### [DO THIS]
Print every line of the listing below word for word, leaving out the pictures.

* * * *

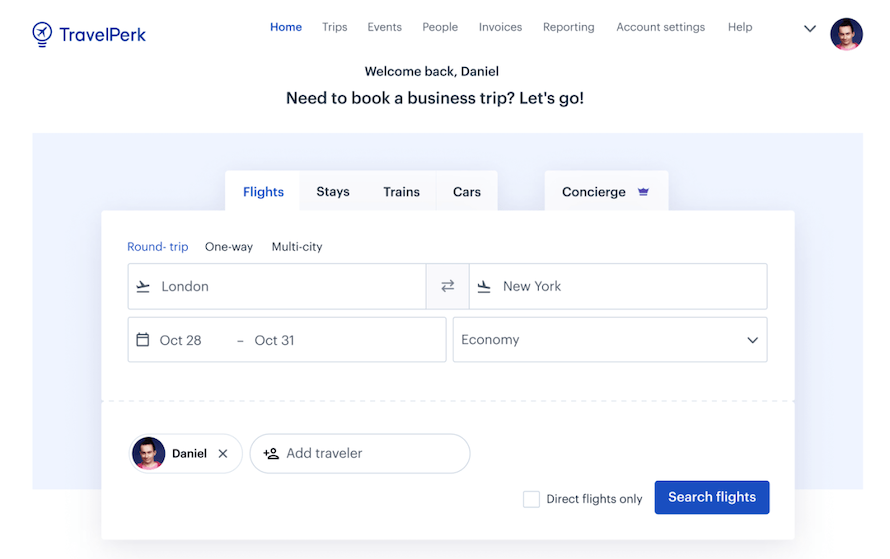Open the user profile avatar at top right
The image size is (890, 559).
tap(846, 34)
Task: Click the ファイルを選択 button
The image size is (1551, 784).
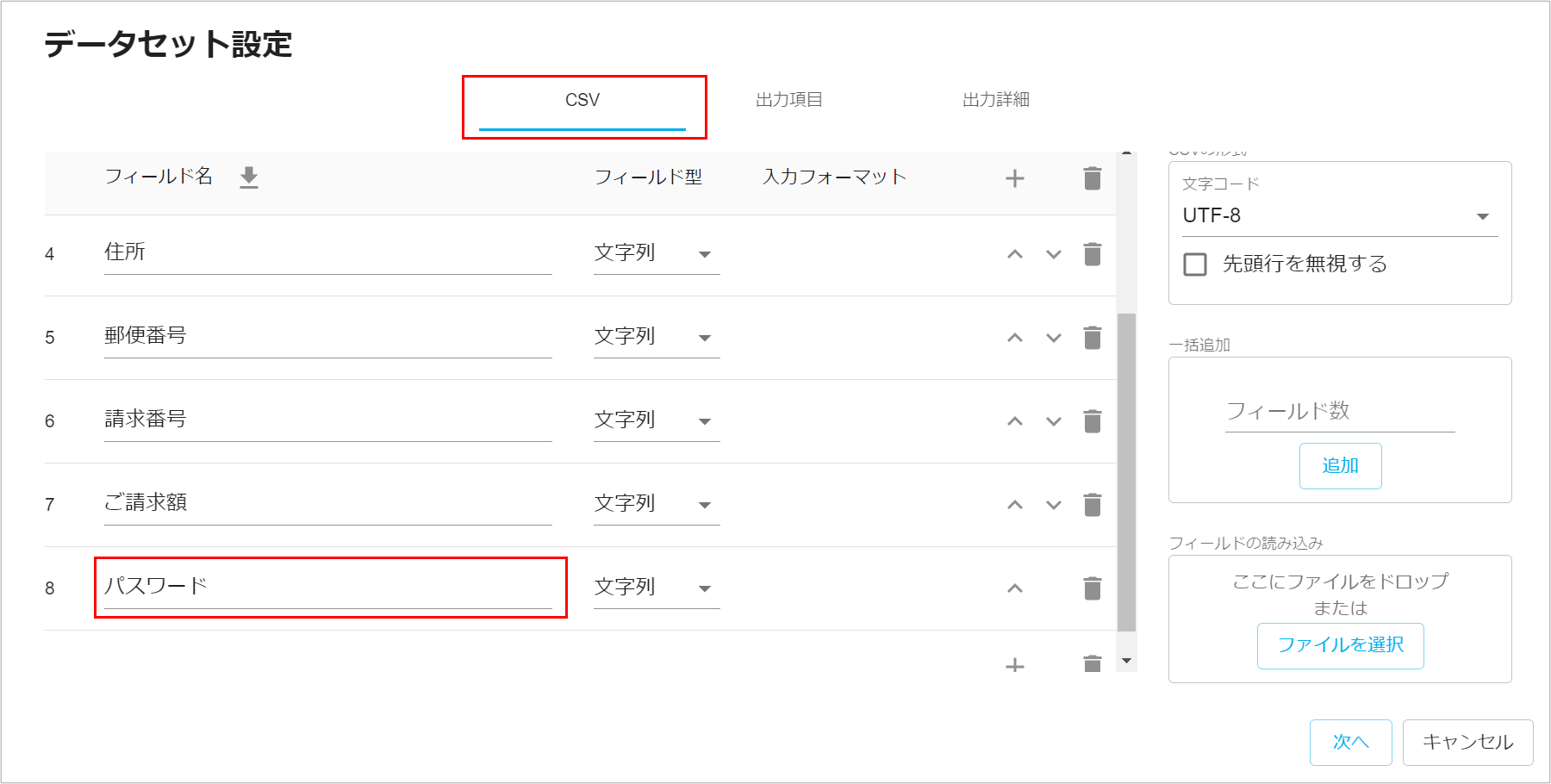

* * * *

### [EXERCISE RESPONSE]
Open the user profile avatar at top right
The image size is (890, 559).
tap(846, 34)
Task: Click the ファイルを選択 button
The image size is (1551, 784).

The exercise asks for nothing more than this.